What we had were a million vague, unactionable warnings. End of story. In the unlikely event we'd had a specific threat and tried to do anything about it, people like you would have been shrieking about neocon conspiricies, civil liberties, and racial profiling - even after 3000 dead we can't get America to be serious about national security. Get real.

'It appears they wait for R pres" - c'mon... nice that you ignore the 1st WTC attack, Oklahoma City the Cole, Khobar towers, the 2 embassy attacks, I could go on and on...

Re: it's all Clinton's fault: I never said that.

You make my Hume case for me here as well.

Due to your overwhelming bias, you are determined to read something into a short post that says nothing of the kind. Should I resign now too?


But did we, by our open throttling back on defense and intel spending during the 1990's, signal to the world that we were no longer serious about counter-terrorism? And in so doing, did we encourage and invite future attacks?




Got it?

Posted by: Cassandra at February 18, 2005 05:06 AM


I got it. I kinda made this an Rep/Dem issue, when it's not clear that's how you were taking it. For that, I should apologize. It's not that I'm so blindly partisan; I'm just irretrievably obnoxious is all.

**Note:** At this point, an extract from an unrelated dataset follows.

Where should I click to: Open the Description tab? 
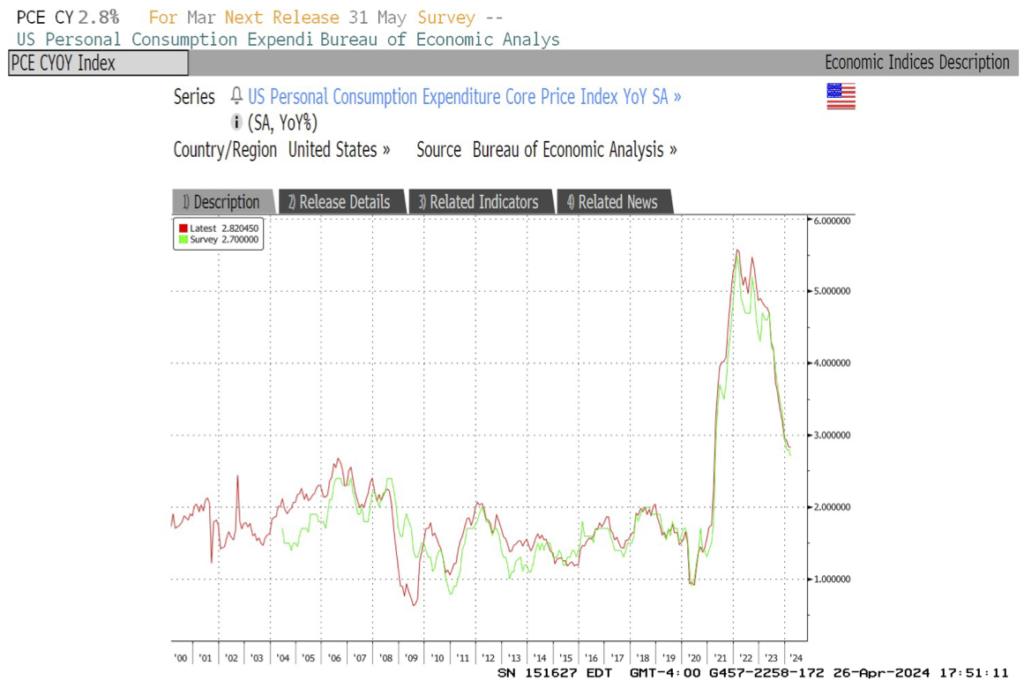tap(221, 202)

I do think that, for your own partisan reasons, which you have fairly acknowleged, you wish to minimize this administration's failure to take seriously the outgoing administration's warnings about terrorism and it's apparent failure to do anything at all about those "million" warnings. I mean, is there really such a thing as an "unactionable" warning? Surely, there was some action that could have been taken.

By the way, I don't think Hume should be fired or resign. Denunciations, retractions, calls to resign, apologies, these are, for me, merely blogospheric conventions that serve for amusement only, kind of like snark. (Unless I'm doing the apologizing, of course.) It's enough that the record be reviewed and an attempt be made to hash things out. And we certainly have enough of that.

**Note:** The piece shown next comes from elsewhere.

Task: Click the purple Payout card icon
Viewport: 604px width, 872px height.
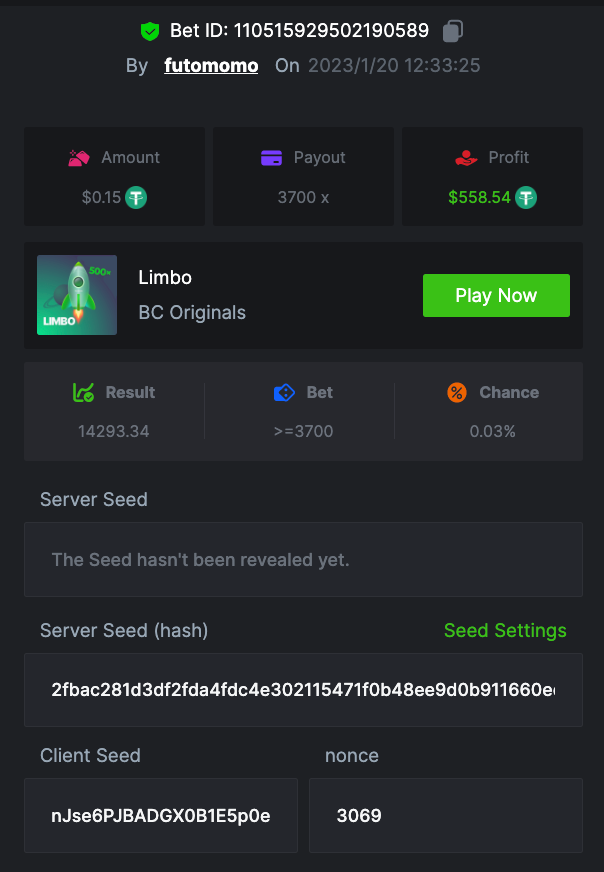Action: click(x=271, y=157)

Posted by: Bloggerhead at February 18, 2005 11:40 AM

Bloggerhead, something bad is going to happen to you sometime in your life. Consider yourself warned, now quick...take action.

Posted by: Pile On® at February 18, 2005 11:51 AM

Bloggerhead, FWIW, if you were familiar with my writings on the 9/11 commission, I thought the entire undertaking was asinine.

Why? Because I don't think the Clinton administration was culpable for 9/11 either.

I agree with Dr. Rice. We were all asleep at the wheel. I see no useful point in recriminations or looking back - the truth is, even knowing what we did wrong then won't give us the balls to fix it. It just sets Peter against Paul, which delights al Qaeda no end. They are laughing themselves silly at the foolish Americans who don't understand where the real danger lies.

I think we need to stop blaming each other and look ahead.

Posted by: Cassandra at February 18, 2005 11:53 AM

If you did not want to make this a Rep/Dem issue, why talk about THIS administration's failure, and then skip back to 1983, emphasizing that that was another Republican administration, while ignoring the Democrat administration in between?

The "peace dividend" was a leftist fantasy, based on the idea that they are entitled to spend everything the American people make. It was not Republicans who urged cutbacks in the military. It was the left, who have been doing so for the entire half century that I have walked this earth.

Cassandra, don't be so defensive. You said nothing "partisan", or wrong. Bloggerhead's posts are "partisan", without the thought that you have put into yours.